_Your instructions_:
Across the material below, how many lines hold the word "computer"? Only the number should be given.

_Stored data_:
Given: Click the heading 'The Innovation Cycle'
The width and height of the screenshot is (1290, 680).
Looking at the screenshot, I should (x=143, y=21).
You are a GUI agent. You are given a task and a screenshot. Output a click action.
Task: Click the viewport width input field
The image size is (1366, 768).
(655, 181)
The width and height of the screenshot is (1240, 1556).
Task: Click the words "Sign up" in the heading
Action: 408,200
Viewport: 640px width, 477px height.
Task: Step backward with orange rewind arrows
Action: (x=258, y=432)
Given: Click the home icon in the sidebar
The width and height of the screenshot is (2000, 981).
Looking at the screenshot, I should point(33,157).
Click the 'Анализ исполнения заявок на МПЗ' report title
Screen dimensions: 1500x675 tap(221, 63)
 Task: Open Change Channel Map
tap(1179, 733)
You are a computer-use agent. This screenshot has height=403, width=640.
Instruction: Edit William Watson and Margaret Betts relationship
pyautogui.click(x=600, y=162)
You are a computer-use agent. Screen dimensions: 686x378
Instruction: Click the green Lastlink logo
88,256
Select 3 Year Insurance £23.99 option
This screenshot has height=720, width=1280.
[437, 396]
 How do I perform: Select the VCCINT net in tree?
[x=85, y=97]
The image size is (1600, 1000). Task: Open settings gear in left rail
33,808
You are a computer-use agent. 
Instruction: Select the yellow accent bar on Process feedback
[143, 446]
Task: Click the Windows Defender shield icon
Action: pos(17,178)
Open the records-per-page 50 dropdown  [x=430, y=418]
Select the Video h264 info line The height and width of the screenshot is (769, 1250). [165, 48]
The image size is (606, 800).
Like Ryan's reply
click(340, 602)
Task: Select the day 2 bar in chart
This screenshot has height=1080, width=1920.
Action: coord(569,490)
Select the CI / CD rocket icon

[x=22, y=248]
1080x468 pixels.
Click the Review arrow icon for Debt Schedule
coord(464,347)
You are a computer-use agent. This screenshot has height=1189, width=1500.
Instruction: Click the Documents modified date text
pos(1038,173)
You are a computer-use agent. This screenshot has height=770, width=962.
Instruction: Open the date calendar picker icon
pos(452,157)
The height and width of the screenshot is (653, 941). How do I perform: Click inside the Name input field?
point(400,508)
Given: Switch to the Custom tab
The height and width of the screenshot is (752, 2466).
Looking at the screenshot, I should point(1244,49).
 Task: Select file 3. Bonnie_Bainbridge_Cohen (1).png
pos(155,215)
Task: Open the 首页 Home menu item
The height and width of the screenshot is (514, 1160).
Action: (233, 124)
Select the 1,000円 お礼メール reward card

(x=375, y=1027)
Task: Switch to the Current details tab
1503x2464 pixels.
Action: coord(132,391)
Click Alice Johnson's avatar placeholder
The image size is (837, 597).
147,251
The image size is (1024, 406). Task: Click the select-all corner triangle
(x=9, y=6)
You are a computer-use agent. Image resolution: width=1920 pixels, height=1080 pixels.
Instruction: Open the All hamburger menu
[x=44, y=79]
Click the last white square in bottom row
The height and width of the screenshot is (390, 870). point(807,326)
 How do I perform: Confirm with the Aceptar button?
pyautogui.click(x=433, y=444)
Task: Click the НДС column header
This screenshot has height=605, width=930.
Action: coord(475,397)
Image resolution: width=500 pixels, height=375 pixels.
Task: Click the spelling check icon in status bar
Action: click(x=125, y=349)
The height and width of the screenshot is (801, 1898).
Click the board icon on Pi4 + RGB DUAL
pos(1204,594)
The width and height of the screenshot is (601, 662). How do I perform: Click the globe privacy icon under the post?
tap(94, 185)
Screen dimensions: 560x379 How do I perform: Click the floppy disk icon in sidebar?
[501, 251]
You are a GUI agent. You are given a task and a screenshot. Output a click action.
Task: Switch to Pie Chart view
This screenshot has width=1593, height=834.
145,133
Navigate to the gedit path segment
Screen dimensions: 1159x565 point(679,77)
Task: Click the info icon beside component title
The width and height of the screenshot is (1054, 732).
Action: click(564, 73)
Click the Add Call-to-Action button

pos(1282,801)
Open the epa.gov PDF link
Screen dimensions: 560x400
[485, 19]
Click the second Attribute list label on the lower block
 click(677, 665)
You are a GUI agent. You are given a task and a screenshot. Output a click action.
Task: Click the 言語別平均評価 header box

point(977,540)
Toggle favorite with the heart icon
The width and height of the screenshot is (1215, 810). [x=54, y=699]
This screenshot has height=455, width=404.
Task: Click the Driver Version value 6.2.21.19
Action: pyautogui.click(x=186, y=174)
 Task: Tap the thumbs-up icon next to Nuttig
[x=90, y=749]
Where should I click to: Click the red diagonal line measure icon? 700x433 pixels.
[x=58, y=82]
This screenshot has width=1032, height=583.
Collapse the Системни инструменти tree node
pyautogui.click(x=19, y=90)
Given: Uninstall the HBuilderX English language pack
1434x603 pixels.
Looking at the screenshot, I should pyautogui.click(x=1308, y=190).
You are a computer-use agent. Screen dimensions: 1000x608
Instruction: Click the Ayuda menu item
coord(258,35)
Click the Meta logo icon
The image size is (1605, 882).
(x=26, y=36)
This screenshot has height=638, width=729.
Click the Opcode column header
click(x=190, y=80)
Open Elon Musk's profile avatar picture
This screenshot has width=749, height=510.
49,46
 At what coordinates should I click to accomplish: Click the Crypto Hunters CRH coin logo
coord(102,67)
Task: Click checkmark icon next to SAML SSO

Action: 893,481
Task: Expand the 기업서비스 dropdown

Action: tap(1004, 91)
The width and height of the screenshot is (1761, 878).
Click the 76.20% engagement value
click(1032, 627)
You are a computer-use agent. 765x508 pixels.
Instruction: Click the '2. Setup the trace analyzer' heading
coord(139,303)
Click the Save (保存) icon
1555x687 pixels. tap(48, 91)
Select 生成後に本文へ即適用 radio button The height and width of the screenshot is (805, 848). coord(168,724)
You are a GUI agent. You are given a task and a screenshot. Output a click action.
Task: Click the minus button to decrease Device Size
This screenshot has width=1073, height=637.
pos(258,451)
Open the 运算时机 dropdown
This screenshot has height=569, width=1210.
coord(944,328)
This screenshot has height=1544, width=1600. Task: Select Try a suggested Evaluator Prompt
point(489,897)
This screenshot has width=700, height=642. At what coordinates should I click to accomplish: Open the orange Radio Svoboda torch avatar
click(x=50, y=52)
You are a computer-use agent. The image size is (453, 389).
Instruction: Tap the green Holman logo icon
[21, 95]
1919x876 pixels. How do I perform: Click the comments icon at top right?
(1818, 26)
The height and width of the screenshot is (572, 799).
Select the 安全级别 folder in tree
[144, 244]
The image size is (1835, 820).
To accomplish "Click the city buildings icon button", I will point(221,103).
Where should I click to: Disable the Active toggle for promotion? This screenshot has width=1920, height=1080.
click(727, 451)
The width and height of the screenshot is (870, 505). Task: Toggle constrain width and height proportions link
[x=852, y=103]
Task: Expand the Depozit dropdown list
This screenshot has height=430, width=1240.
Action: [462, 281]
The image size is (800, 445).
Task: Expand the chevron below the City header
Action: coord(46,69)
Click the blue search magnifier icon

_Output for this exercise_:
9